Sandeep Sahu

By Sandeep Sahu

Four days after Prime Minister Narendra Modi presented Odisha as a ‘showpiece’ of poverty, starvation and unemployment at an election meeting in Gonda, Uttar Pradesh, the controversy over the rather unfortunate – and completely unwarranted – comment is showing no signs of abating any time soon. There is a lot of anger and outrage in the state over the Prime Minister’s ill-advised reference: in public and private conversations and social media, which has been duly echoed in the state Assembly through repeated adjournments.

The outrage is perfectly understandable. In drawing attention to Odisha’s poverty, Modi may have been trying to refurbish his party’s new found pro-poor credentials.

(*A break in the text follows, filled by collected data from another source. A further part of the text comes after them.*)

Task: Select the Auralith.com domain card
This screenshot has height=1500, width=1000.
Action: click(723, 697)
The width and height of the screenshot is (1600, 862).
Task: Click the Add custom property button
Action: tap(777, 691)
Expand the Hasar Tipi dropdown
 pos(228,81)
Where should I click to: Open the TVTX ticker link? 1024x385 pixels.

His reference, after all, was in the context of the massive gains the BJP has made in the zila parishad elections this time. But the mocking tone was bound to touch a raw nerve in the people of the state.

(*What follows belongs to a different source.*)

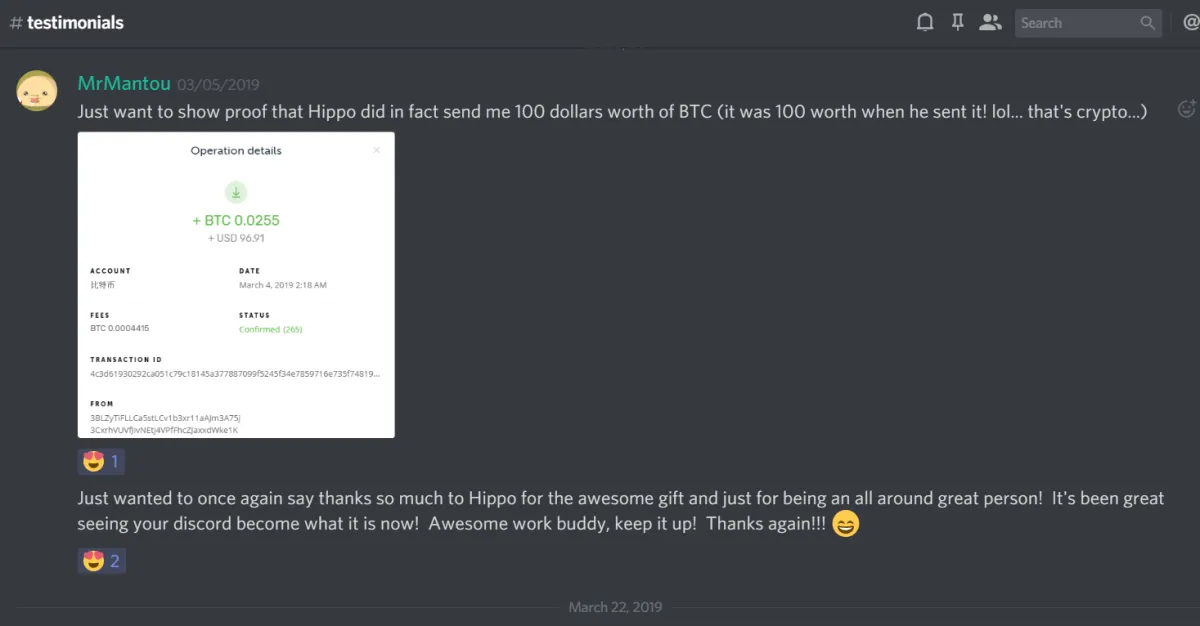Open mentions via the @ icon
This screenshot has height=626, width=1200.
point(1191,22)
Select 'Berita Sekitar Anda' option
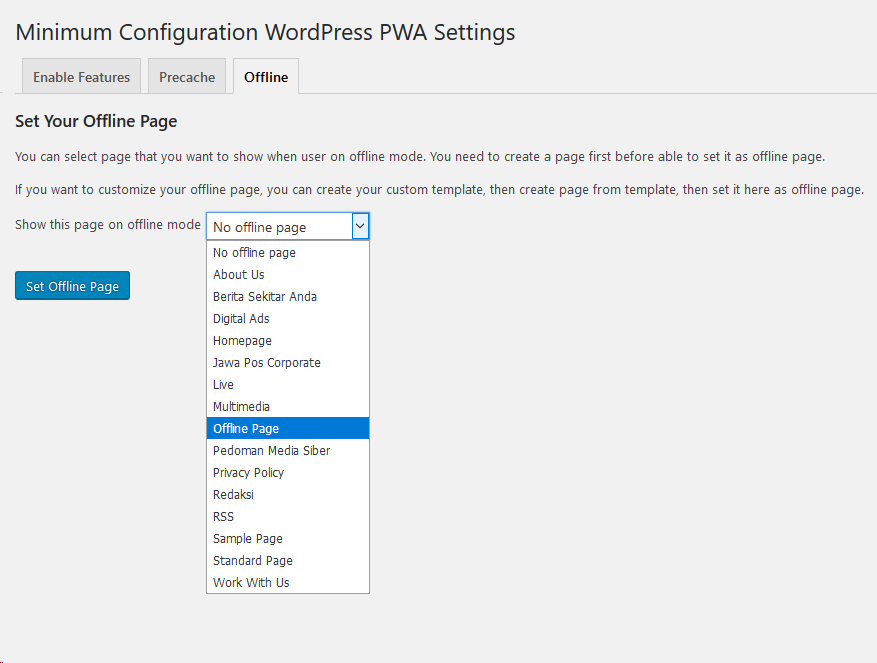Image resolution: width=877 pixels, height=663 pixels. [287, 297]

But more importantly, it was at complete variance with what his Finance minister Arun Jaitley had said about Odisha just three months ago. Speaking at the plenary session of the Make in Odisha conclave in Bhubaneswar on December 2, 2016, the Finance minister had commended Odisha for bringing down poverty ‘by half’ in the last two decades.

So, who should we believe: the Prime Minister or the Finance Minister? It goes without saying that only one of them can be right. There is no way Odisha could have undone all that it had achieved in poverty alleviation in the last 20 years in the three months since Jaitley made his observation. If it is the Prime Minister who is speaking the truth now, then it is obvious that Jaitley was just trying to humour his good friend Naveen Patnaik, the Chief Minister of Odisha, in December last year.

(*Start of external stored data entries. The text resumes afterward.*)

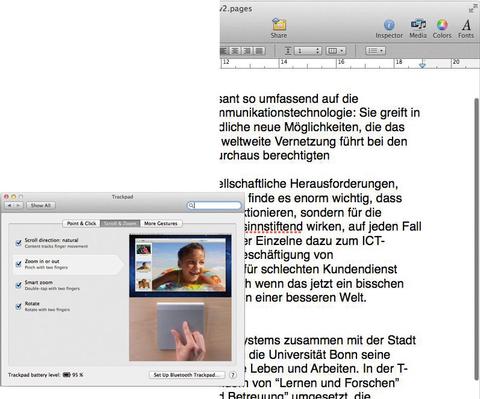
Task: Click the help question mark button
Action: tap(233, 375)
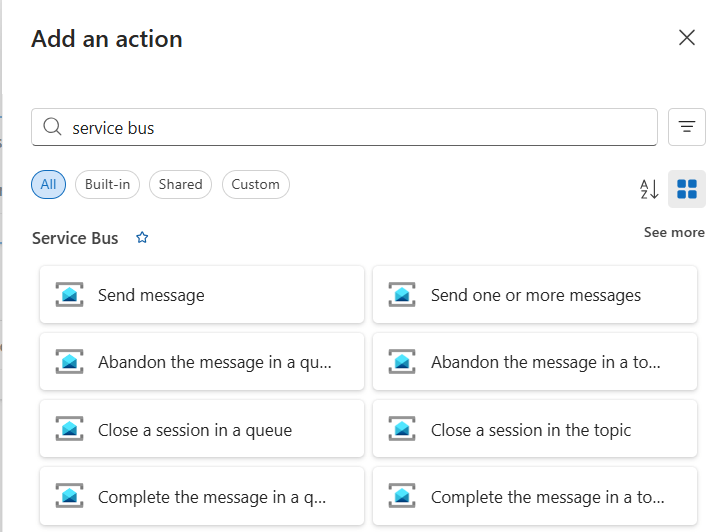Close the Add an action panel

pos(687,38)
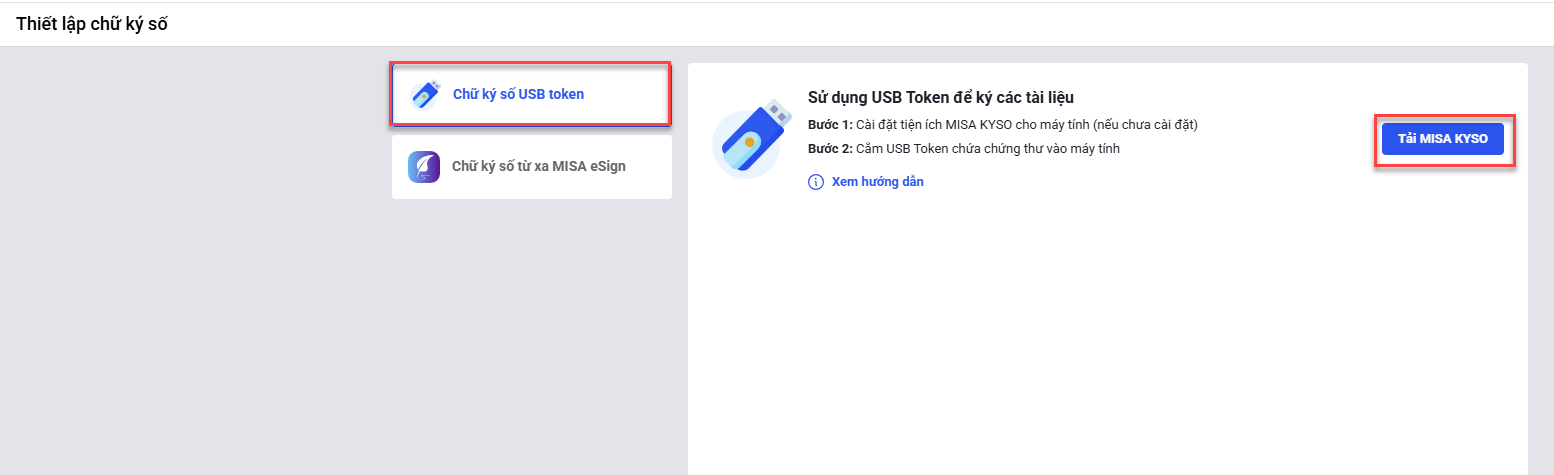Select the Chữ ký số USB token tab
The width and height of the screenshot is (1554, 475).
pyautogui.click(x=518, y=95)

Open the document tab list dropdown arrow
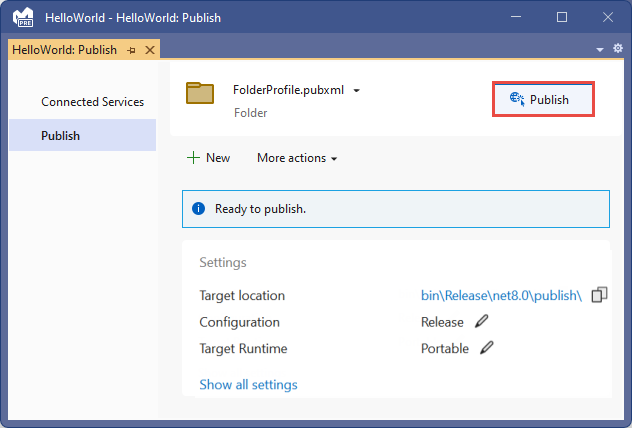point(601,49)
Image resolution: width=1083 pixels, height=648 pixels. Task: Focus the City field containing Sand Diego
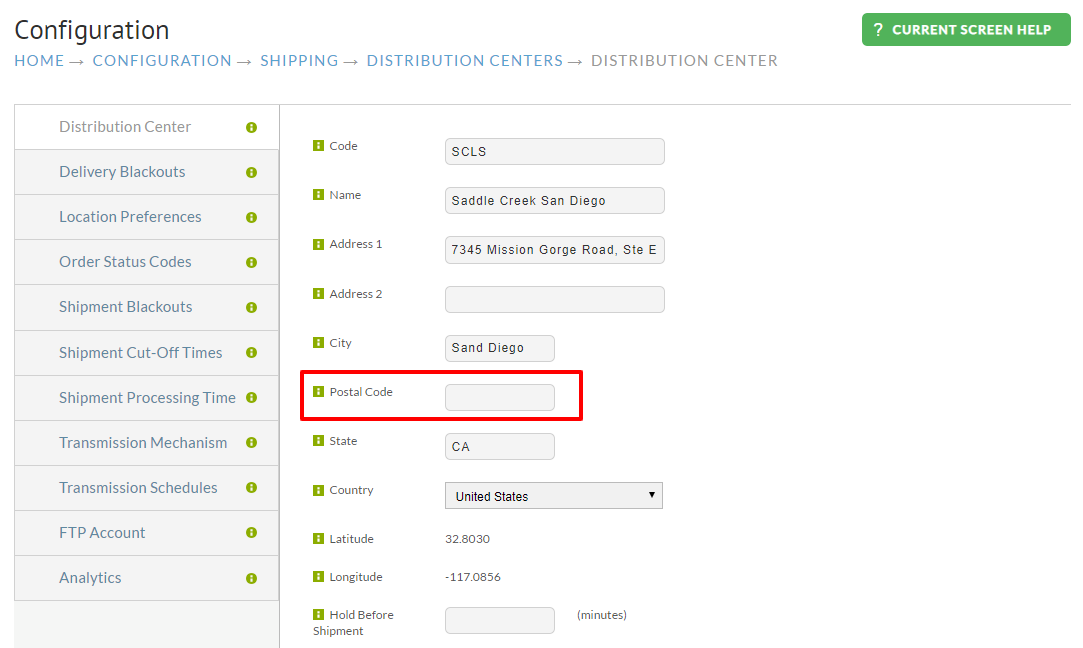click(x=500, y=348)
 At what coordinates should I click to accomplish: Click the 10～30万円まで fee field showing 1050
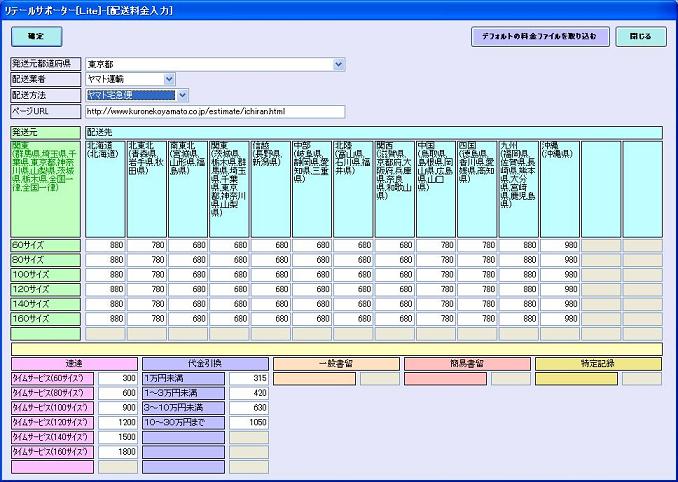pos(249,424)
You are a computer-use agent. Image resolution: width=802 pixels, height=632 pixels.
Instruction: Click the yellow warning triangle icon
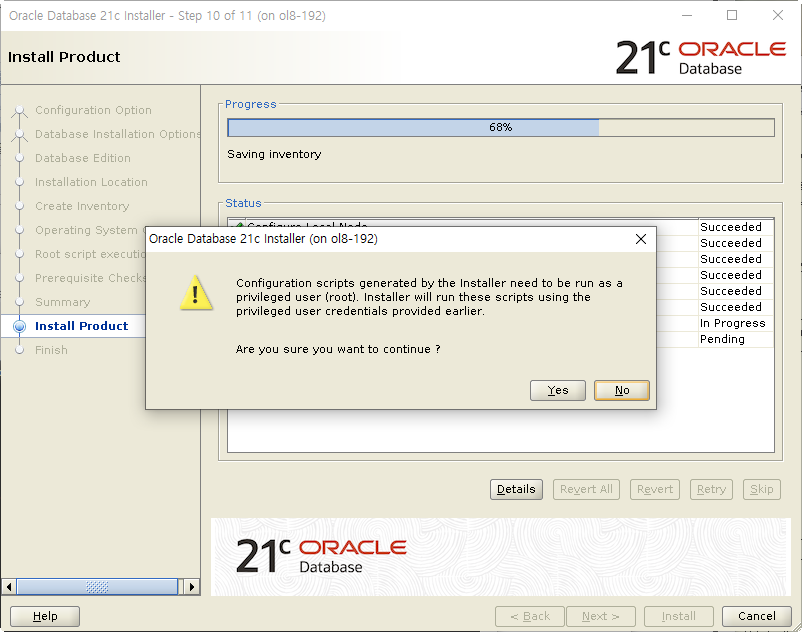point(196,297)
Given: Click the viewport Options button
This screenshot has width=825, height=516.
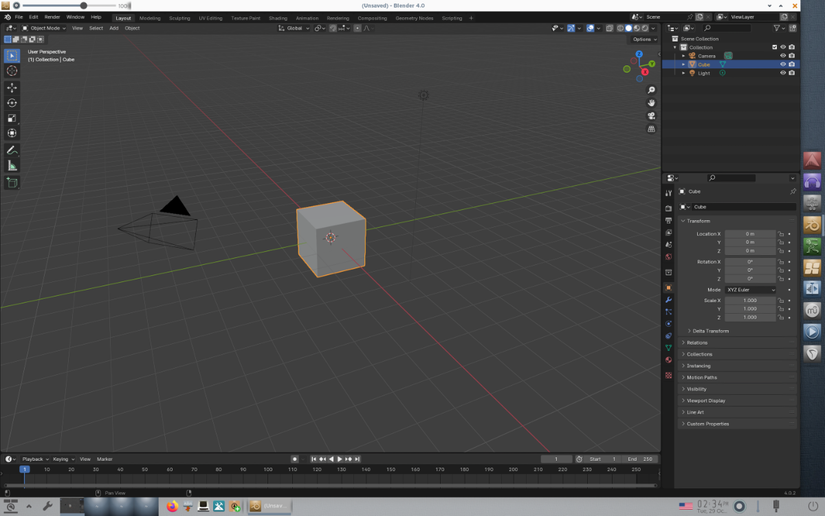Looking at the screenshot, I should tap(643, 39).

As Leader of Opposition Naransingha Mishra rightly asked in the Assembly on Monday, did it take the Prime Minister nearly three years to realize that Odisha is poor? Equally justified was his demand for an answer on what his government had done about Odisha’s poverty in the three years it has been in power. Far from announcing any special package, the Modi government has actually shelved a host of poverty alleviation schemes, including the Odisha-specific KBK Yojana, and cut down allocations under several centrally-funded schemes. The Prime Minister’s attempt to present his government – and party – as the new messiah for a ‘poor’ state like Odisha was, therefore, both dishonest and outrageous.

Having said that, however, this columnist finds much of the outrage, especially among the politicians, contrived and hypocritical. As good friend Ramesh Rath pointed out in a Facebook post on Sunday, the two erstwhile opponents who suddenly find themselves on the same side of the battle lines – BJD and Congress – had no qualms about accusing the BJP – now their common foe – of pumping in huge sums of money to ‘buy’ votes during the just concluded panchayat elections in the state, thereby suggesting that we Odias sell our votes for money. But there was absolutely no outrage among those who have raised the battle cry of ‘Odia swabhimaan’ over this highly derogatory comment about the people of the state. Nor has there been any outrage when the state government has repeatedly rushed to the Centre with a begging bowl, demanding special category status or – at the very least – a generous special package. Our ‘swabhimaan’ obviously had gone on a long vacation when nearly 80% of us worked overtime to be registered as beneficiaries under the National Food Security Act (NFSA) despite the fact that only a little over 30% of us are ‘officially’ poor.

The bitter and unpalatable truth is Odisha is indeed a poor state – if not the poorest – and one does not have to be an Amartya Sen to know it. Figure jugglery cannot hide the fact that our state is at the bottom of the list when it comes to most human development indicators. And the two new comrades-in-arm at the forefront of the attack on Modi - the BJD and Congress – have to share a major part of the blame for this sorry state of affairs because they have ruled the state for the last four decades (the Janata Dal, after all, was the precursor of the BJD).

As for the rest of us who are up in arms over the PM’s comment, this author finds it a case of selective outrage, an expression of anger against who said it rather than what he said. Let us first shed this hypocrisy before we even attempt to do anything about the grinding poverty that has kept this state with abundant natural resources and immense potential for growth poor all these years.